## To do
**A)** Answer these questions about the Franchise Holdings International financial notes:
(i) On what date does the Company's fiscal year end?
(ii) Under which accounting standard does the Company review long-lived assets for impairment?
(iii) How much did an officer advance to the Company in working capital in each of 2005 and 2006?
**B)** Carry on the Franchise Holdings International financial notes from their last sentence.

## Text to read
• • • •

The net income (loss) per share is computed by dividing the net income (loss) by the weighted average number of shares of common outstanding. Warrants, stock options, and common stock issuable upon the conversion of the Company's preferred stock (if any), are not included in the computation if the effect would be anti-dilutive and would increase the earnings or decrease loss per share.

Financial instruments

The carrying value of the Company’s financial instruments, as reported in the accompanying balance sheets, approximates fair value.

Fiscal year

The Company employs a fiscal year ending September 30.
 
- 23 -

 

FRANCHISE HOLDINGS INTERNATIONAL, INC.
(A Development Stage Company)
NOTES TO FINANCIAL STATEMENTS
September 30, 2005 and 2006, & For The Period
 From March 12, 2001 (Inception of Dev. Stage) Through September 30, 2006

NOTE 1. ORGANIZATION, OPERATIONS AND SUMMARY OF SIGNIFICANT ACCOUNTING POLICIES (Continued):

Long-Lived Assets

In accordance with Statement of Financial Accounting Standard 144 “Accounting for the Impairment or Disposal of Long-Lived Assets”, the Company regularly reviews the carrying value of intangible and other long-lived assets for the existence of facts or circumstances, both internally and externally, that may suggest impairment. If impairment testing indicates a lack of recoverability, an impairment loss is recognized by the Company if the carrying amount of a long-lived asset exceeds its fair value.

Stock based compensation

The Company accounts for employee and non-employee stock awards under SFAS 123(r), whereby equity instruments issued to employees for services are recorded based on the fair value of the instrument issued and those issued to non-employees are recorded based on the fair value of the consideration received or the fair value of the equity instrument, whichever is more reliably measurable.


NOTE 2. RELATED PARTY TRANSACTIONS

In 2005 and 2006 an officer provided the Company $1,620 each year in working capital advances for ongoing operations.

• • • •

## Given information
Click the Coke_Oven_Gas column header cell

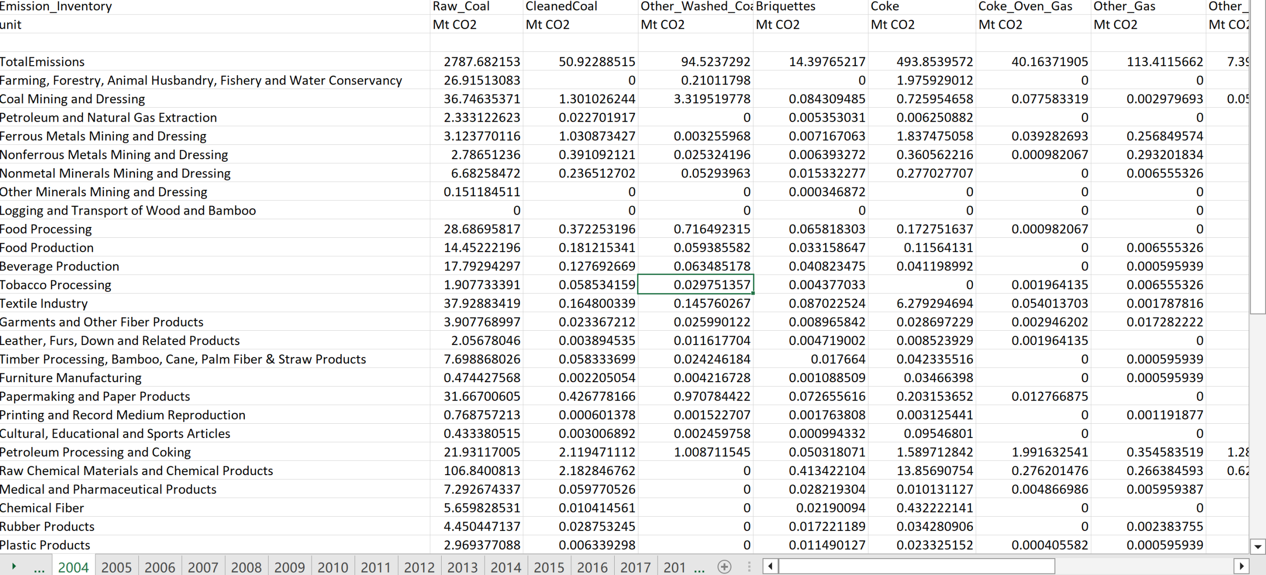1033,6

• • • •

## Replies
**A)**
(i) September 30.
(ii) Statement of Financial Accounting Standard 144, "Accounting for the Impairment or Disposal of Long-Lived Assets."
(iii) $1,620 each year.

**B)**
NOTE 3. NOTES PAYABLE

At September 30, 2005 and 2006 the Company had $271,759 in notes payable outstanding to non-related parties, currently due, bearing interest at rates from 10% - 12% per annum, and convertible into common stock at $1 - $3 per share. Accrued interest payable under the notes at September 30, 2005 and 2006 was $147,002 and $177,528, and interest expense in 2005 and 2006 was $30,526 each year. In 2003 an $18,000 note with an automatic conversion feature was recorded as a stock subscription payable for 6,000 common shares upon conversion. As a subsequent event, in 2008 the remaining noteholders agreed to cancel the conversion feature and settle their notes upon payment of cumulative settlement amounts of approximately $26,000 in cash and 20,000 common shares.

 
 
- 24 -

 


FRANCHISE HOLDINGS INTERNATIONAL, INC.
(A Development Stage Company)
NOTES TO FINANCIAL STATEMENTS
September 30, 2005 and 2006, & For The Period
 From March 12, 2001 (Inception of Dev. Stage) Through September 30, 2006


NOTE 4. INCOME TAXES

Deferred income taxes arise from the temporary differences between financial statement and income tax recognition of net operating losses. These loss carryovers are limited under the Internal Revenue Code should a significant change in ownership occur.

At September 30, 2005 and 2006 the Company had net operating loss carryforwards of approximately $1,114,000 and $1,146,000 which begin to expire in 2012. The deferred tax asset of $445,586 and $458,444 created by the net operating losses has been offset by a 100% valuation allowance. The change in the valuation allowance in 2005 and 2006 was $12,858 each year.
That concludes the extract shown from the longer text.